Whatever the records say, repeat them exactly as given.

Top of Information provided

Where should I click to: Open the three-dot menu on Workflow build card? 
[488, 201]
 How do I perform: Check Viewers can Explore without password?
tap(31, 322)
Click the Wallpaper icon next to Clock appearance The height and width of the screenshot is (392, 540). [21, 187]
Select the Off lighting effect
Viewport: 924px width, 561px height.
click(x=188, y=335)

Bottom of Information provided

» **Response to this exercise**:
Where should I click to: Open the three-dot menu on Workflow build card? 
[488, 201]
 How do I perform: Check Viewers can Explore without password?
tap(31, 322)
Click the Wallpaper icon next to Clock appearance The height and width of the screenshot is (392, 540). [21, 187]
Select the Off lighting effect
Viewport: 924px width, 561px height.
click(x=188, y=335)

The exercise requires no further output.